[Pixel coordinate grounding data]
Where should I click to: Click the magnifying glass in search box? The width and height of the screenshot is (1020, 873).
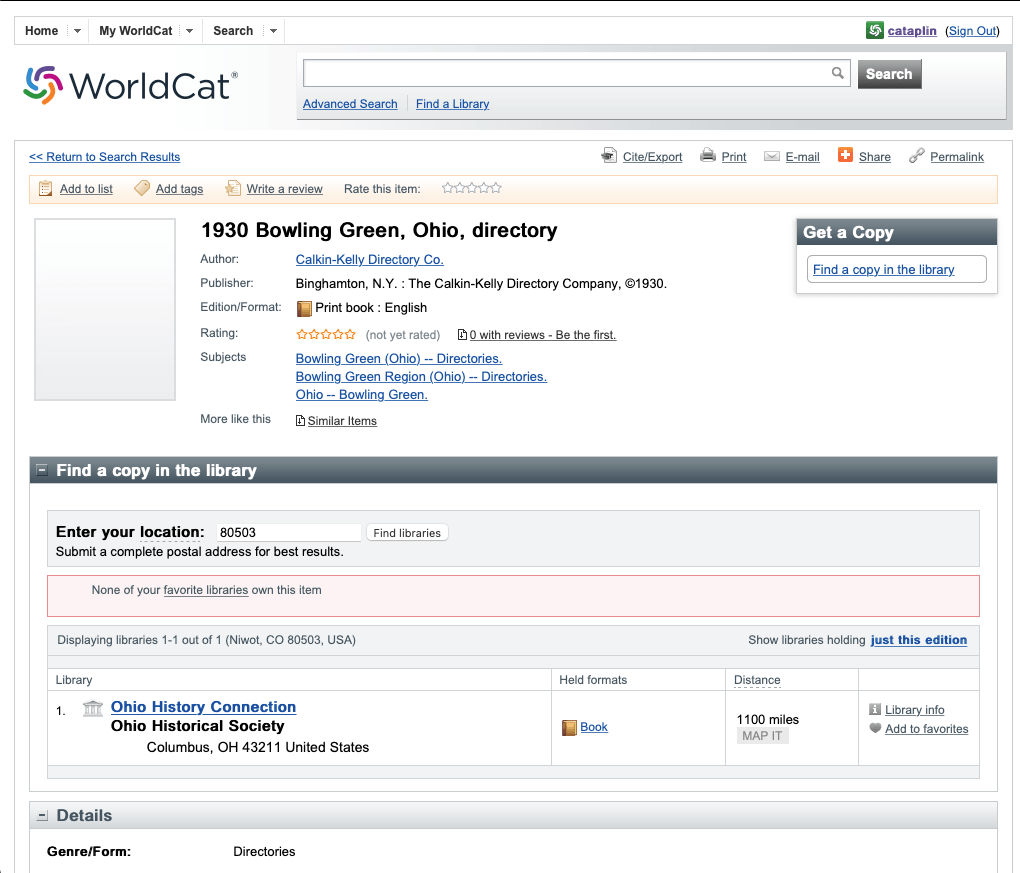[x=838, y=73]
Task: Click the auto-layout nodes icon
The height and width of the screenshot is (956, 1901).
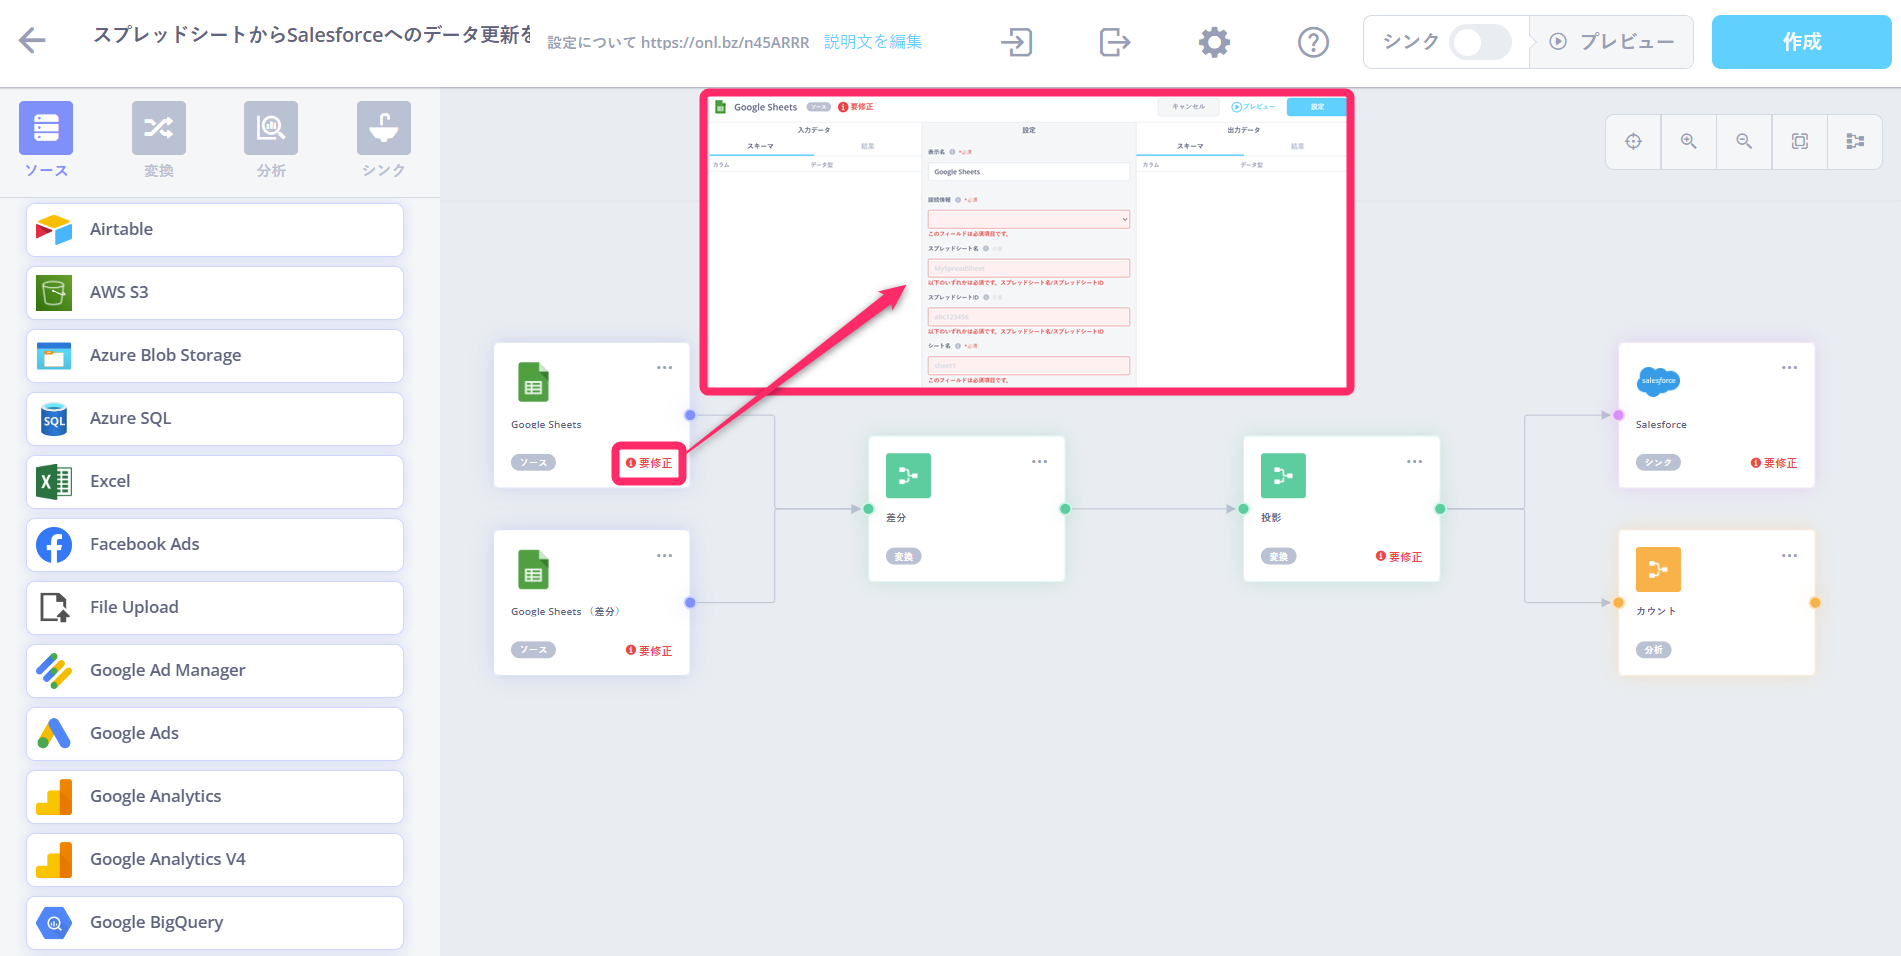Action: (1855, 141)
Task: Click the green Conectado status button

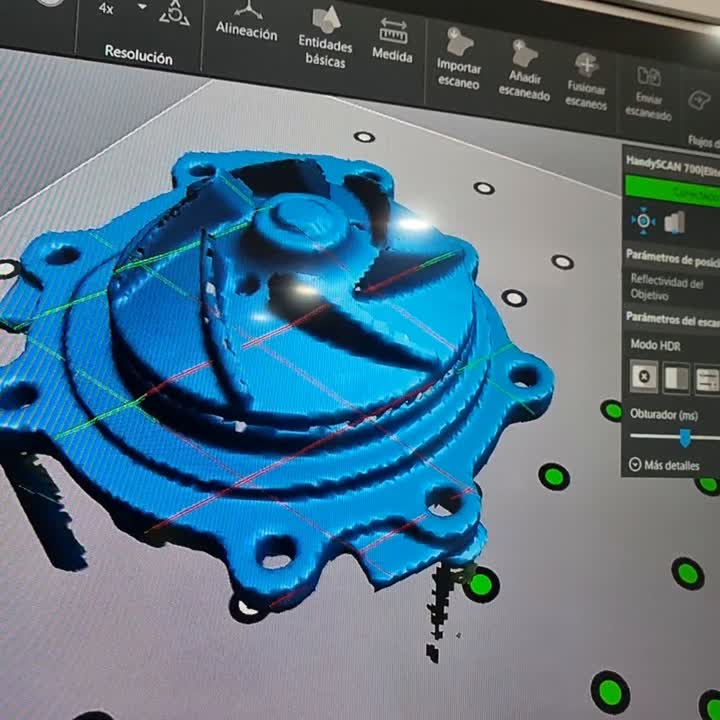Action: [x=672, y=188]
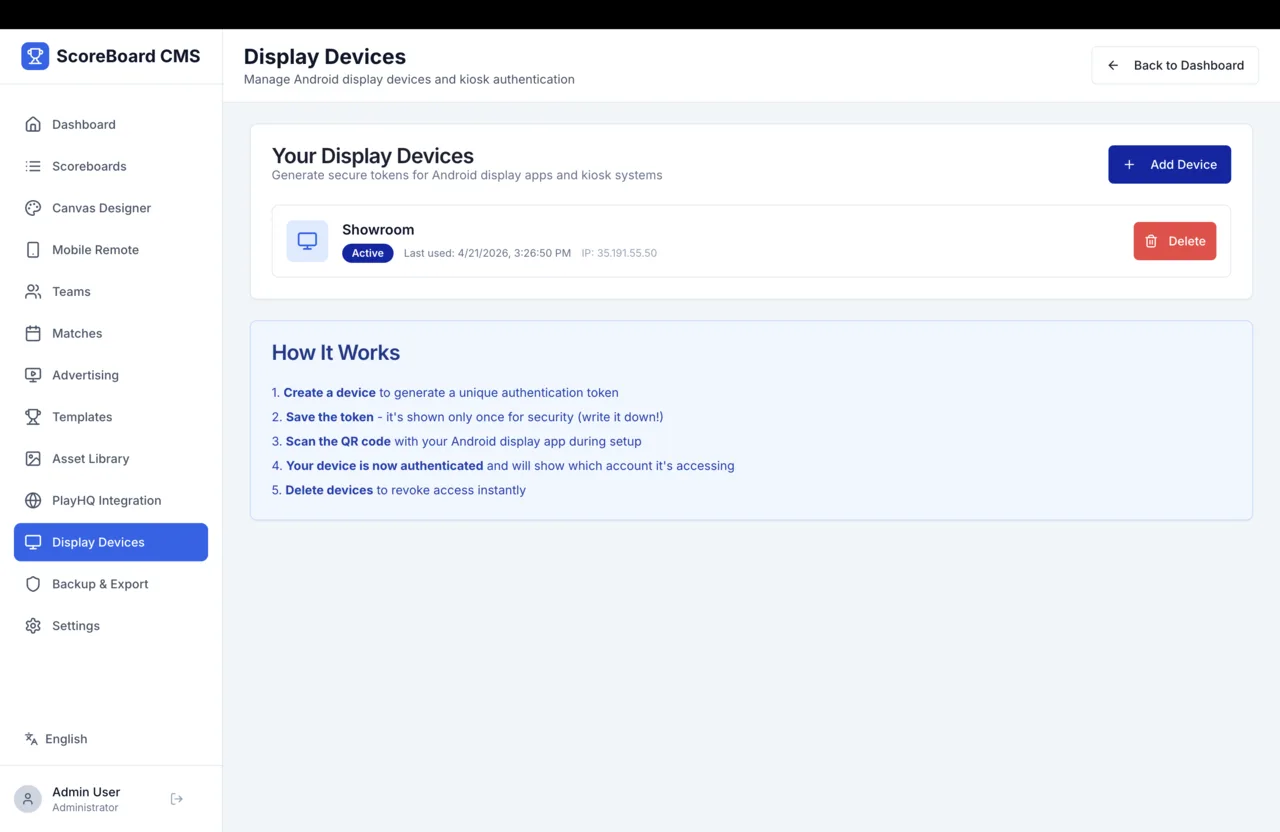Open Templates from the sidebar
Image resolution: width=1280 pixels, height=832 pixels.
(81, 417)
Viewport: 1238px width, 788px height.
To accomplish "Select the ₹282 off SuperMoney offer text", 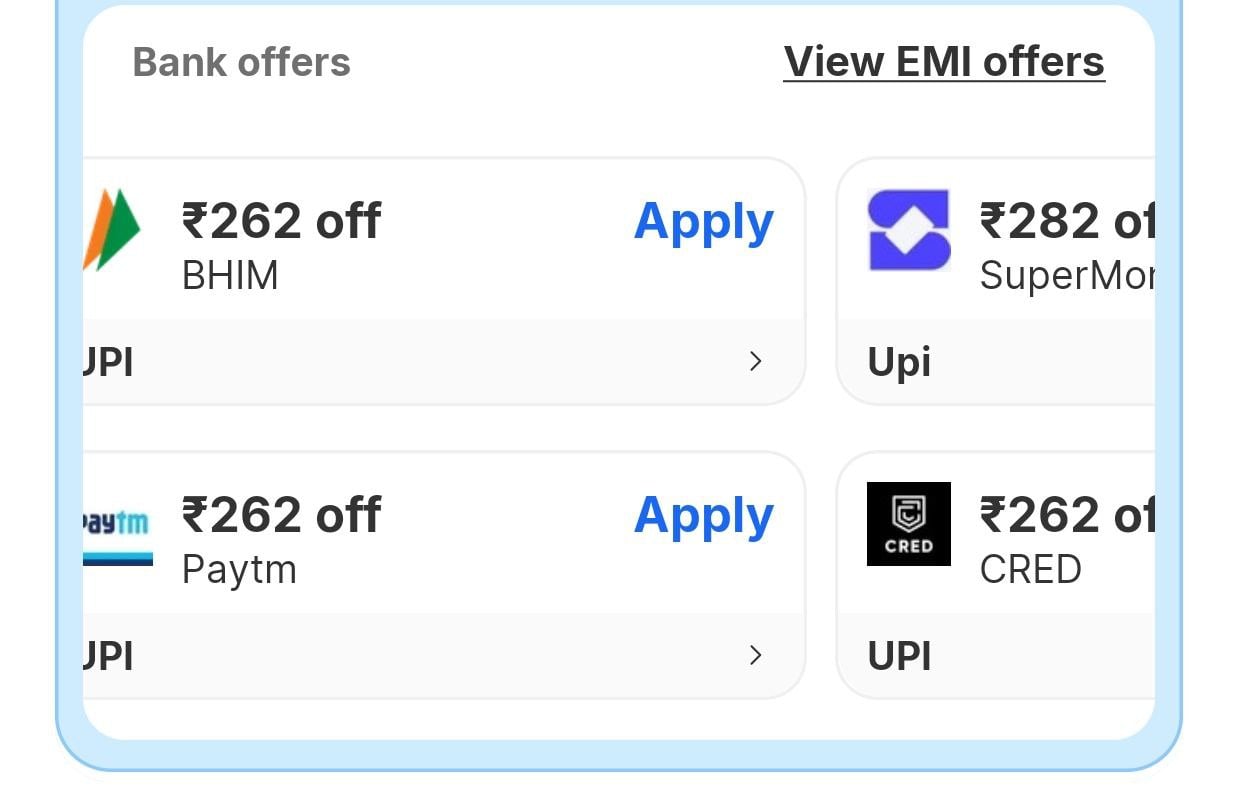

#### PROBLEM DESCRIPTION:
Give back exactly the lines from the line with "Task: Click the auto-layout nodes icon" through the final line of the entries above, and keep pictures out of the copy.

#### OUTPUT FOR THIS TASK:
Task: Click the auto-layout nodes icon
The height and width of the screenshot is (956, 1901).
Action: (1855, 141)
Task: Click the green Conectado status button

Action: [x=672, y=188]
Open Templates from the sidebar
Image resolution: width=1280 pixels, height=832 pixels.
(81, 417)
Viewport: 1238px width, 788px height.
To accomplish "Select the ₹282 off SuperMoney offer text", 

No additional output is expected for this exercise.